## Start EXCERPTED RECORDS

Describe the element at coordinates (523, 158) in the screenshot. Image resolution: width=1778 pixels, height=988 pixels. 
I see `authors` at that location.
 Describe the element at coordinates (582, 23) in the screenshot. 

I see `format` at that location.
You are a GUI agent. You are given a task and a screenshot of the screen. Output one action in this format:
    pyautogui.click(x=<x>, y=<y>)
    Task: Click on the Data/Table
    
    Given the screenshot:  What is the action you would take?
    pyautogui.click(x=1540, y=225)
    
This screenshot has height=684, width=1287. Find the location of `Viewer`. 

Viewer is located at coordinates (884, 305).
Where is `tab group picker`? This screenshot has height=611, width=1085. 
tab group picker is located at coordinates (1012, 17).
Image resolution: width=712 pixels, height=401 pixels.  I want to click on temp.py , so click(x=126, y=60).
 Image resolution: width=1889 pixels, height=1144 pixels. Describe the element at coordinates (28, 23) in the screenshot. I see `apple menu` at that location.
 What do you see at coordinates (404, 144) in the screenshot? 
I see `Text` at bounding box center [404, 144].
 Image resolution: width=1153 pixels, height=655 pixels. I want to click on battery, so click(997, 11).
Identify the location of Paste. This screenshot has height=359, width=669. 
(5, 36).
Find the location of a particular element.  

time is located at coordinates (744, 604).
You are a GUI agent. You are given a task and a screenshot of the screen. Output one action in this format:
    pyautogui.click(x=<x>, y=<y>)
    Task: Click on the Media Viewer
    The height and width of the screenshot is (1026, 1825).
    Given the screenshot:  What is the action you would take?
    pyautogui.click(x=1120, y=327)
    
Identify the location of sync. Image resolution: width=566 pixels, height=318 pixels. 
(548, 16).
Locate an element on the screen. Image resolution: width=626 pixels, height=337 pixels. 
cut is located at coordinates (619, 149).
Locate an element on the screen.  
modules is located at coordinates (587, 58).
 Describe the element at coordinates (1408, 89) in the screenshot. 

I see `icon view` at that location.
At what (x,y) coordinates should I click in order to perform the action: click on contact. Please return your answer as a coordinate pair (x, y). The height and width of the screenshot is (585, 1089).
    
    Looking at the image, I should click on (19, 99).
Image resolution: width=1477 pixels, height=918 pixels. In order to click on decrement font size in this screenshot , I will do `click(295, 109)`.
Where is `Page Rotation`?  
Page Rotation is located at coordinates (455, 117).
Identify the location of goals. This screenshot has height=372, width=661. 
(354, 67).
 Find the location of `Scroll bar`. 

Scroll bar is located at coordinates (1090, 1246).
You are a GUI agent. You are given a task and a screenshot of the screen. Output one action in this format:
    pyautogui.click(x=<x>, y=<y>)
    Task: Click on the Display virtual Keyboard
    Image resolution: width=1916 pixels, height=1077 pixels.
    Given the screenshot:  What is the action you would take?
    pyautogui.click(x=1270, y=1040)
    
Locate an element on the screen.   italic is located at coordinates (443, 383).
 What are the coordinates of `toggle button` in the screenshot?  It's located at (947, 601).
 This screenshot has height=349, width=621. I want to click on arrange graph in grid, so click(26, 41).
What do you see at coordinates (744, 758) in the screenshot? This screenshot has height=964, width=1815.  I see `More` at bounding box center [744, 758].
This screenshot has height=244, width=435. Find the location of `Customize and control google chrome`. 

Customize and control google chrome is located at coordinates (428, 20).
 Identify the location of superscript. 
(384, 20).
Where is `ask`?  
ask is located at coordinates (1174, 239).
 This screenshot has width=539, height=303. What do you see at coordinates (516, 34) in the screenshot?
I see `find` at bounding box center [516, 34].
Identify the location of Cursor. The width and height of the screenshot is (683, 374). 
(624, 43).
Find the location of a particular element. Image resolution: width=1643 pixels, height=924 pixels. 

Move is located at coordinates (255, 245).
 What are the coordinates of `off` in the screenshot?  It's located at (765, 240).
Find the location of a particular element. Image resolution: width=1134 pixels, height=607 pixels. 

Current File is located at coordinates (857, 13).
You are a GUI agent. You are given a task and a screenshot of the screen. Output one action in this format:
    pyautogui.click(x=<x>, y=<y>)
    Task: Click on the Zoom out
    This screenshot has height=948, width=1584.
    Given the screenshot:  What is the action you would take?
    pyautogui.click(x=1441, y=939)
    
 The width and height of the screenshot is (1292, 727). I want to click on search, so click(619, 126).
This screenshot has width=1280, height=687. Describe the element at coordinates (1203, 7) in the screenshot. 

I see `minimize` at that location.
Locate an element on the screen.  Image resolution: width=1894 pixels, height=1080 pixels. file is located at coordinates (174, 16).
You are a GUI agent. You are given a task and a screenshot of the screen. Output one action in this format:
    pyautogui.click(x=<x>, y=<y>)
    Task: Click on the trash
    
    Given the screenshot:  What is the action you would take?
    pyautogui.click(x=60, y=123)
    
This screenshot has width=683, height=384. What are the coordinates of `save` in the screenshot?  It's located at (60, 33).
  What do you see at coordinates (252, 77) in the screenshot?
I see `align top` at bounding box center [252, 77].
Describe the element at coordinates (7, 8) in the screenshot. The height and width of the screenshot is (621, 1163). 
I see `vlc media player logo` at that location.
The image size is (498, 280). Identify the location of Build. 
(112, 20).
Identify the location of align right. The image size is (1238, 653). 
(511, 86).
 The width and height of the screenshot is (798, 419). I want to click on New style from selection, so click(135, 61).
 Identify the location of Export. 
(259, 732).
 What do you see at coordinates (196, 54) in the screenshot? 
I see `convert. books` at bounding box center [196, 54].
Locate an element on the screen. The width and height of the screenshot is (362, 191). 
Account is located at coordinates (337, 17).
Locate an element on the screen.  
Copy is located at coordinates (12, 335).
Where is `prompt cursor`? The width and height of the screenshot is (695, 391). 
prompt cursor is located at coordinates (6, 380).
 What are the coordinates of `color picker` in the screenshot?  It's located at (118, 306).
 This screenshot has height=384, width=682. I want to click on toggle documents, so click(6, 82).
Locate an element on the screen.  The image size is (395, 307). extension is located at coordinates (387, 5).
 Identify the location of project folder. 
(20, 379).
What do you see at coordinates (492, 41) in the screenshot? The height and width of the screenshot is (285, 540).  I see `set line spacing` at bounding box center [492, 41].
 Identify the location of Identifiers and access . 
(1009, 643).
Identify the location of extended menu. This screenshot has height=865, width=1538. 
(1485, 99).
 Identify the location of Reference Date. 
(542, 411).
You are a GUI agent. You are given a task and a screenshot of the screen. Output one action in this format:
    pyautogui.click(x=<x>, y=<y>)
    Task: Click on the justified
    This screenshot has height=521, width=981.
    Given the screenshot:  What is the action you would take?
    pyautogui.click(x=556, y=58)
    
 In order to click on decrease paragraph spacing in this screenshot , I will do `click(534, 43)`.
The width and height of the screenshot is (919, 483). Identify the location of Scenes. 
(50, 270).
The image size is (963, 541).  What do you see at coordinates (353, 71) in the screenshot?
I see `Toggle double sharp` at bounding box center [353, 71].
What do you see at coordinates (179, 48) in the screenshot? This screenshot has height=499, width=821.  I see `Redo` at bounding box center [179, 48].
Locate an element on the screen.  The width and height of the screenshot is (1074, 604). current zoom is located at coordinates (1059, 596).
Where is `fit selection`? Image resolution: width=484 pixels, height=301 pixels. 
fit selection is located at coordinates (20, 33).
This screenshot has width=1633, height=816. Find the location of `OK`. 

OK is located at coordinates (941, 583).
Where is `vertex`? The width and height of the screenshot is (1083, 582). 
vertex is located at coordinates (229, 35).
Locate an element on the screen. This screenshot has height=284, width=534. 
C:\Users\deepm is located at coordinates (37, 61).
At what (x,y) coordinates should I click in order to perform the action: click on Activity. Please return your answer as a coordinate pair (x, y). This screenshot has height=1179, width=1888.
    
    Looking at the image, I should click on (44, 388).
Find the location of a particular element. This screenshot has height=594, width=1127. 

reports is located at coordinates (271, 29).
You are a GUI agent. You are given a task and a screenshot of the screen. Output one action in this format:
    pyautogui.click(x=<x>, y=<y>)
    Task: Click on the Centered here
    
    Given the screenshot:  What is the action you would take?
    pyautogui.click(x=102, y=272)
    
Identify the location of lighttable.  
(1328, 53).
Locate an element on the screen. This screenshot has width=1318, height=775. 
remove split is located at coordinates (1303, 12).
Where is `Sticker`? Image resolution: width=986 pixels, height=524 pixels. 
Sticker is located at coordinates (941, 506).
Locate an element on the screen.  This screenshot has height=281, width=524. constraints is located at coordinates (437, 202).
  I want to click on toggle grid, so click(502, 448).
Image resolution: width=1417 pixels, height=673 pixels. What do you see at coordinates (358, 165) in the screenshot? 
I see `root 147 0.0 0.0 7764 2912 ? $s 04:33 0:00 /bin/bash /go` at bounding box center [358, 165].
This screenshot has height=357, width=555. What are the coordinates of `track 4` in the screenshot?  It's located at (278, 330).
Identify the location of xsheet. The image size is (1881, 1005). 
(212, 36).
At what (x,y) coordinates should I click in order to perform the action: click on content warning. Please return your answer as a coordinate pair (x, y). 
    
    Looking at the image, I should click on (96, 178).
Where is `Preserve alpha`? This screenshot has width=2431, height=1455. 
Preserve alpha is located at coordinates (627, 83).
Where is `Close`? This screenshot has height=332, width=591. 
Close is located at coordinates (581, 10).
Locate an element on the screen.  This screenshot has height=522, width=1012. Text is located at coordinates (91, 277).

## End EXCERPTED RECORDS

> **GOAL**
Copy the entries from the start through the line containing "time is located at coordinates (744, 604).", replacing "Find the location of" with "Locate" and changing nothing else.

> **ANSWER TO THE PROBLEM**
Describe the element at coordinates (523, 158) in the screenshot. Image resolution: width=1778 pixels, height=988 pixels. 
I see `authors` at that location.
 Describe the element at coordinates (582, 23) in the screenshot. 

I see `format` at that location.
You are a GUI agent. You are given a task and a screenshot of the screen. Output one action in this format:
    pyautogui.click(x=<x>, y=<y>)
    Task: Click on the Data/Table
    
    Given the screenshot:  What is the action you would take?
    pyautogui.click(x=1540, y=225)
    
This screenshot has height=684, width=1287. Locate `Viewer`. 

Viewer is located at coordinates (884, 305).
Where is `tab group picker`? This screenshot has height=611, width=1085. 
tab group picker is located at coordinates (1012, 17).
Image resolution: width=712 pixels, height=401 pixels.  I want to click on temp.py , so click(x=126, y=60).
 Image resolution: width=1889 pixels, height=1144 pixels. Describe the element at coordinates (28, 23) in the screenshot. I see `apple menu` at that location.
 What do you see at coordinates (404, 144) in the screenshot? 
I see `Text` at bounding box center [404, 144].
 Image resolution: width=1153 pixels, height=655 pixels. I want to click on battery, so click(997, 11).
Identify the location of Paste. This screenshot has height=359, width=669. 
(5, 36).
Locate a particular element.  

time is located at coordinates (744, 604).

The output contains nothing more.